**What to do**.
Select all lines holding the word "Switch" from the entries that follow.

**Source data**.
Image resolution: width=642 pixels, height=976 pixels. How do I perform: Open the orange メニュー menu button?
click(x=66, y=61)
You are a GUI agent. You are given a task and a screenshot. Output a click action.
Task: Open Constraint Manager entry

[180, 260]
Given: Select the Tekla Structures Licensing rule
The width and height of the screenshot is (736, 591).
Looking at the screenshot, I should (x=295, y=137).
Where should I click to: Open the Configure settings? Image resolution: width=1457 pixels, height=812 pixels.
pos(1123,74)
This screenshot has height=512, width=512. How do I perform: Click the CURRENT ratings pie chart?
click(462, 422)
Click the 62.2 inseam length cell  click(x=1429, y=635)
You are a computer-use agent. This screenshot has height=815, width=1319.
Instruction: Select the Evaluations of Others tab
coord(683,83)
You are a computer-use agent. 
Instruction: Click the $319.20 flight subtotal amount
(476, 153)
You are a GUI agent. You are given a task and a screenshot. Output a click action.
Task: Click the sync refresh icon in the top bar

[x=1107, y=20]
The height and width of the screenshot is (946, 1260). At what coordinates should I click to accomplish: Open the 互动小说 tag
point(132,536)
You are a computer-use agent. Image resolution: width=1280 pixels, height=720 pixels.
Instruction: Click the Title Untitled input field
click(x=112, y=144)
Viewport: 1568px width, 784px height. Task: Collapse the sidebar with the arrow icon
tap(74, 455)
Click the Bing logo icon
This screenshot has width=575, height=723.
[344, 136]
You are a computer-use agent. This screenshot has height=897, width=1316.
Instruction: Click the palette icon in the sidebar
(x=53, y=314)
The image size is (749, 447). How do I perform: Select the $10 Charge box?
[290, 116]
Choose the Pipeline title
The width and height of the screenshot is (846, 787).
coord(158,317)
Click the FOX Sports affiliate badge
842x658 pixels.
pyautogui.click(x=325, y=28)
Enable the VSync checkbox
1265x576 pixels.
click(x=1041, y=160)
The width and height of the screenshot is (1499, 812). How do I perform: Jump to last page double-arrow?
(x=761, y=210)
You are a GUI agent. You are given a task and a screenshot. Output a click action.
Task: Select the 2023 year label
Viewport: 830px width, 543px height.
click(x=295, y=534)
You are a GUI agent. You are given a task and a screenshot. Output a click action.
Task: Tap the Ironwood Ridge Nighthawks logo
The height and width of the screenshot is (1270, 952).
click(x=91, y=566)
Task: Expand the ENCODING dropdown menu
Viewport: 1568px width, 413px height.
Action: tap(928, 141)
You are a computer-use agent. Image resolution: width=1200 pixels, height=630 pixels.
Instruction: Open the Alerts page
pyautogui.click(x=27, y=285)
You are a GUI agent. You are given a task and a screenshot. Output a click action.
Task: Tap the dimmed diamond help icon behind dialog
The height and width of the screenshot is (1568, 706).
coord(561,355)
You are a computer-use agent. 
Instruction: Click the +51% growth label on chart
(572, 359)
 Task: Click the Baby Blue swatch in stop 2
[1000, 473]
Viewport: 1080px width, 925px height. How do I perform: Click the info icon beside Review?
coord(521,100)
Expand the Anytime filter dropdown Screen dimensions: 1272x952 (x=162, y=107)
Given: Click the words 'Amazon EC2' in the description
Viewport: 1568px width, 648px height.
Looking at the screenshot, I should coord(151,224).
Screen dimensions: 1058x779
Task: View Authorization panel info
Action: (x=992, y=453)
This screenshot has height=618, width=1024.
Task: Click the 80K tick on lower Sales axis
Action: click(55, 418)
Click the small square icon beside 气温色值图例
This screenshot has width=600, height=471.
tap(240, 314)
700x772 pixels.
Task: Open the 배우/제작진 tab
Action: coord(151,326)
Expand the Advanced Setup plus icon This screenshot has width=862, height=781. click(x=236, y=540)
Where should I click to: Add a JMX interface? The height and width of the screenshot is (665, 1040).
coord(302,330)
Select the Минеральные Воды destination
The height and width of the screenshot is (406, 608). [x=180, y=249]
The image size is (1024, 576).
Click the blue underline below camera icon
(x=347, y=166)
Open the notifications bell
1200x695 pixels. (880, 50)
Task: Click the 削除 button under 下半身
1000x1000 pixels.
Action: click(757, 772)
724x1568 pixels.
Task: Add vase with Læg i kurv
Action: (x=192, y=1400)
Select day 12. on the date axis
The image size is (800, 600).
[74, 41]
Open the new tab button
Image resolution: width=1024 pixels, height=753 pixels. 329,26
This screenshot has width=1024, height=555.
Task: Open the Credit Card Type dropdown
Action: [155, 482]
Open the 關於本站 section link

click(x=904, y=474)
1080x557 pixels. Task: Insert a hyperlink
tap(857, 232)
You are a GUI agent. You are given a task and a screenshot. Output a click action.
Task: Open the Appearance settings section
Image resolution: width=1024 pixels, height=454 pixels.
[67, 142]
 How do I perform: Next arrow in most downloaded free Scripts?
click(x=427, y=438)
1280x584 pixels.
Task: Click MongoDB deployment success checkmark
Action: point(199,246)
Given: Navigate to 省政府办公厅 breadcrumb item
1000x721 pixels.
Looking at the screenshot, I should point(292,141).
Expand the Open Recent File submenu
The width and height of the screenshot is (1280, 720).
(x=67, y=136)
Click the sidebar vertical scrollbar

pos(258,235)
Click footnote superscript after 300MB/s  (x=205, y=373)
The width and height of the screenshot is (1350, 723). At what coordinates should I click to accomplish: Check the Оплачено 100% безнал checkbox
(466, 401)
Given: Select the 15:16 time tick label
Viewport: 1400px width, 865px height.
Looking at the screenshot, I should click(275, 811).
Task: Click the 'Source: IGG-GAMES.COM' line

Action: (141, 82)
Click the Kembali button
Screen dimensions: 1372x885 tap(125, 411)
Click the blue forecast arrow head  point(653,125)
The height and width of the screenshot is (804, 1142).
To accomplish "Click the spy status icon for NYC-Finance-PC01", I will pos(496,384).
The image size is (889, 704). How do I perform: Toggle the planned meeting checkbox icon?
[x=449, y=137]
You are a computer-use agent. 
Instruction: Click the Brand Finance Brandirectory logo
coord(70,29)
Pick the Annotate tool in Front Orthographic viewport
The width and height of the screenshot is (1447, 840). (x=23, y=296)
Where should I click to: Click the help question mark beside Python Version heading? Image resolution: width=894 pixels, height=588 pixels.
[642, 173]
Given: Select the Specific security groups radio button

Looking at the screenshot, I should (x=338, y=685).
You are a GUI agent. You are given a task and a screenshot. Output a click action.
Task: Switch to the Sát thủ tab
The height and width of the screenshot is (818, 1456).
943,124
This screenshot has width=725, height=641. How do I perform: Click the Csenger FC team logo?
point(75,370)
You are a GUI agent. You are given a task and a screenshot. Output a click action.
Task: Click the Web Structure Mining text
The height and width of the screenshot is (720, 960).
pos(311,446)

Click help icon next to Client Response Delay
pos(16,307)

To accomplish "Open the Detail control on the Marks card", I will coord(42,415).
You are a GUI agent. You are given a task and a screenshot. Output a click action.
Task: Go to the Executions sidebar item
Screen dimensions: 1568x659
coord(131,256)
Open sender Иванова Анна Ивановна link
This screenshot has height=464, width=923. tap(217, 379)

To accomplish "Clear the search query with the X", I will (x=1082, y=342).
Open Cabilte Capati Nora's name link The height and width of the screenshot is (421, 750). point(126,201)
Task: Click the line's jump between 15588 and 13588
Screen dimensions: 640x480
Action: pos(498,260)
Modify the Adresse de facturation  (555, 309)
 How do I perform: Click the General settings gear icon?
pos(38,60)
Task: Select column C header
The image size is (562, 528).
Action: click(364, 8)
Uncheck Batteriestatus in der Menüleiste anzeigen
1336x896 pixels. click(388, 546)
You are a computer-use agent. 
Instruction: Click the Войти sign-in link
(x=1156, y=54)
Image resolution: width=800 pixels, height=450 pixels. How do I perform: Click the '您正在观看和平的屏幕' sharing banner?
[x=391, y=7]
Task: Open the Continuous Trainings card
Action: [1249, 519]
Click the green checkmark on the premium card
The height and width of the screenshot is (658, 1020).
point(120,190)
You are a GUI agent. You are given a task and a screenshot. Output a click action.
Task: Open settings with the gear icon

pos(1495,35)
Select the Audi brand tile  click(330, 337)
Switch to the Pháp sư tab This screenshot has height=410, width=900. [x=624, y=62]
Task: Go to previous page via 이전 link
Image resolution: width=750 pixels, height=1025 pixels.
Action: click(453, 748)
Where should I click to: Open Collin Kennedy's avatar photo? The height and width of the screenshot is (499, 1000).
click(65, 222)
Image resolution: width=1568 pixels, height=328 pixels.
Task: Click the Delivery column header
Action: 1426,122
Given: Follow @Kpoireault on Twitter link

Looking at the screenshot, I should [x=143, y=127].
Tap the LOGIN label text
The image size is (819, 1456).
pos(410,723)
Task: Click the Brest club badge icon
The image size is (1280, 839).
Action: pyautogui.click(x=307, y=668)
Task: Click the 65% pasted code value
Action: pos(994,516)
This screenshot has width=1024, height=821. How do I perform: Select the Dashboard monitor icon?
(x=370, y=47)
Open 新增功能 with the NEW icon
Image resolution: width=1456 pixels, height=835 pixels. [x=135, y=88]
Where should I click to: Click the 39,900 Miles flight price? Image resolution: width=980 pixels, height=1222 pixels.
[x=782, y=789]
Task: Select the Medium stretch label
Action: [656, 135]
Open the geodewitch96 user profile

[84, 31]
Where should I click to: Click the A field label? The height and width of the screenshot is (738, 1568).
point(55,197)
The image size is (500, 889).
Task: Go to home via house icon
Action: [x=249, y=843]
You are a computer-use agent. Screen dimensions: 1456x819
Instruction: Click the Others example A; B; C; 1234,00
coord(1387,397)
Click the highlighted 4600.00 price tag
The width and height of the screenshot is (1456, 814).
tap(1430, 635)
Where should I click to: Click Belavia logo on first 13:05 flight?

**Solution to this problem**.
Task: Switch to the Sát thủ tab
Switch to the Pháp sư tab This screenshot has height=410, width=900. [x=624, y=62]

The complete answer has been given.